Liselor Perez, nouvelle artiste lauréate du prix Rubis Mécénat
L’église Saint-Eustache ne manque pas d’atouts. Ses immenses voûtes et colonnes, son orgue impressionnant, ses nombreux vitraux et peintures, ou encore sa flamboyante chapelle de la Vierge ornée de dorures en font sans doute l’un des plus majestueux édifices gothiques de Paris. Mais depuis quelques semaines, de nouveaux habitants ont fait leur apparition dans cette merveille du patrimoine français, qui a aussi bien accueilli le baptême de Molière que la communion du roi Louis XIV. Dans l’une des chapelles latérales de l’église, notamment, un pantin à taille humaine est alangui contre l’autel : son vêtement blanc semble coupé dans le même tissu que le napperon qui recouvre la pierre, tandis que ses bras paraissent faits du même bois que celui qui habille les murs. Voilà l’un des quatre personnages imaginés par Liselor Perez pour son exposition “Cent Sommeils”. Lauréate du prix Rubis Mécénat 2025, la jeune artiste fut invitée, comme ses prédécesseurs, à s’inspirer de ce lieu séculaire, et y invite les poupées et pantins qui peuplent son imaginaire.
Une exposition en dialogue avec l’église Saint-Eustache
Après la rencontre avec cette première sculpture, le dialogue entre l’artiste et le lieu s’affirme encore davantage. Contre l’une des immenses colonnes de l’église gît un autre personnage, accroupi, dont le corps cette fois-ci solide et beige paraît tout droit sorti de la pierre à laquelle il s’adosse.
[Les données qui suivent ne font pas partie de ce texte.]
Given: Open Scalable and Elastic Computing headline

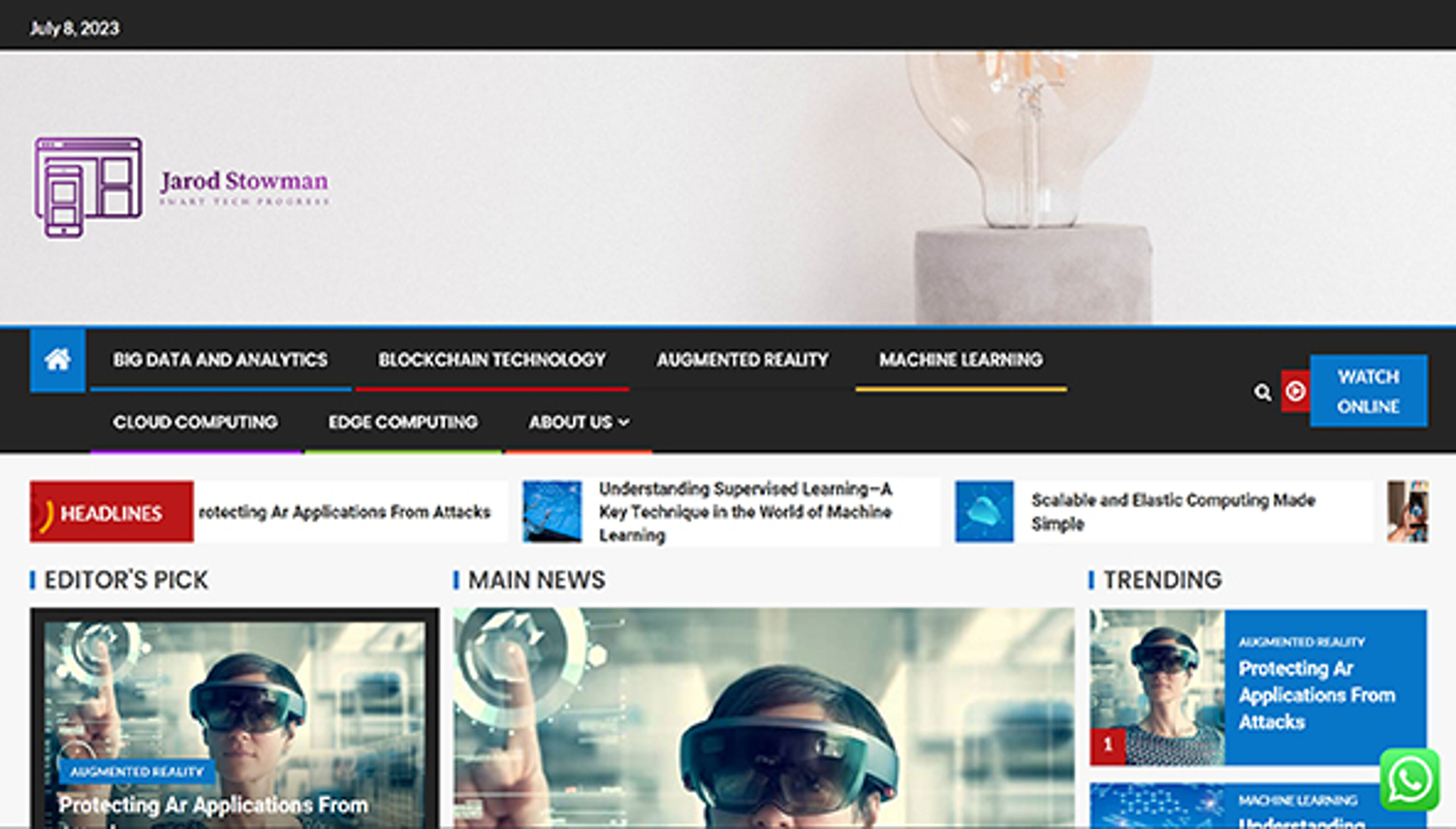Looking at the screenshot, I should pos(1172,511).
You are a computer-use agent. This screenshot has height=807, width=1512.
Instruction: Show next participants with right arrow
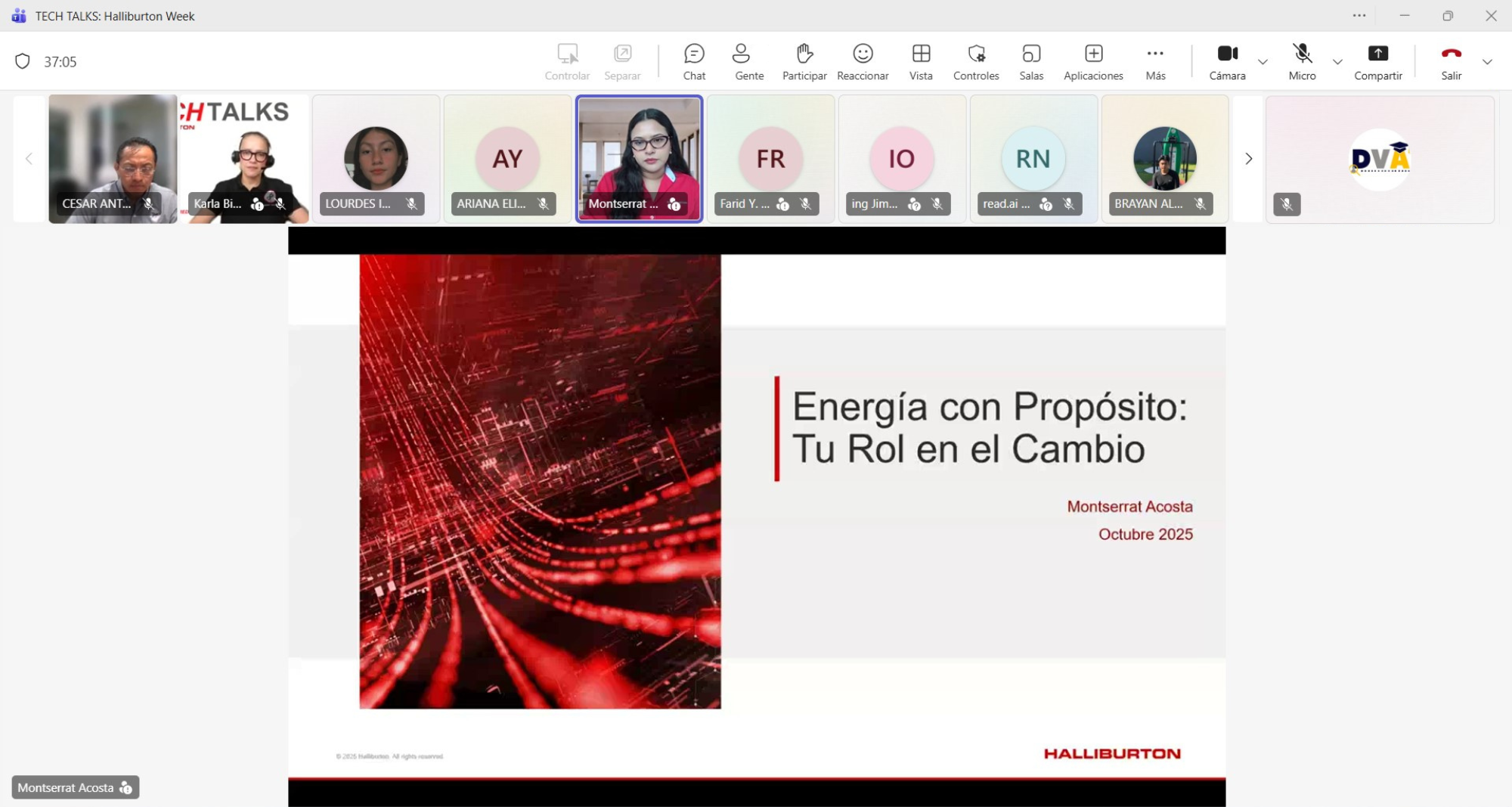pyautogui.click(x=1248, y=159)
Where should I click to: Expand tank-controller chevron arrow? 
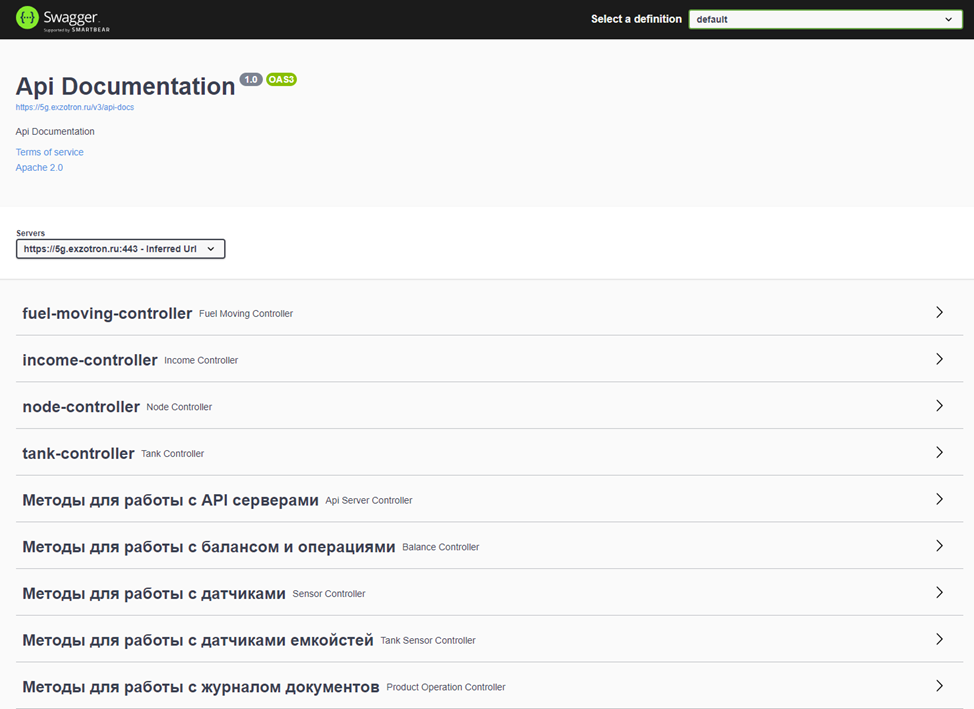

Sur sa tête ovoïde, on peine à discerner le moindre visage, alors qu’en relief se dessinent sur son corps quelques détails des pierres et lignes des voûtes du bâtiment – comme si ce personnage en avait pris la forme.
Après avoir longuement parcouru l’église, la jeune femme tout juste diplômée des Beaux-Arts de Paris a, pendant plusieurs mois, modelé la résine et l’a incrustée de jesmonite et de sel pour donner naissance à cet être-cathédrale. Sa posture assise, incarnant aussi bien une forme de déférence à l’égard de ce somptueux décor religieux, qu’une attitude d’introspection, voire de prière, n’est pas sans rappeler le motif artistique séculaire du penseur solitaire (difficile de ne pas y voir un écho au Penseur de Rodin). Si l’immense hauteur des cathédrales – 33 mètres de haut, pour celle-ci – incite régulièrement les artistes à s’y mesurer avec monumentalité, Liselor Perez a préféré répondre par une forme d’humilité, voire d’intimité.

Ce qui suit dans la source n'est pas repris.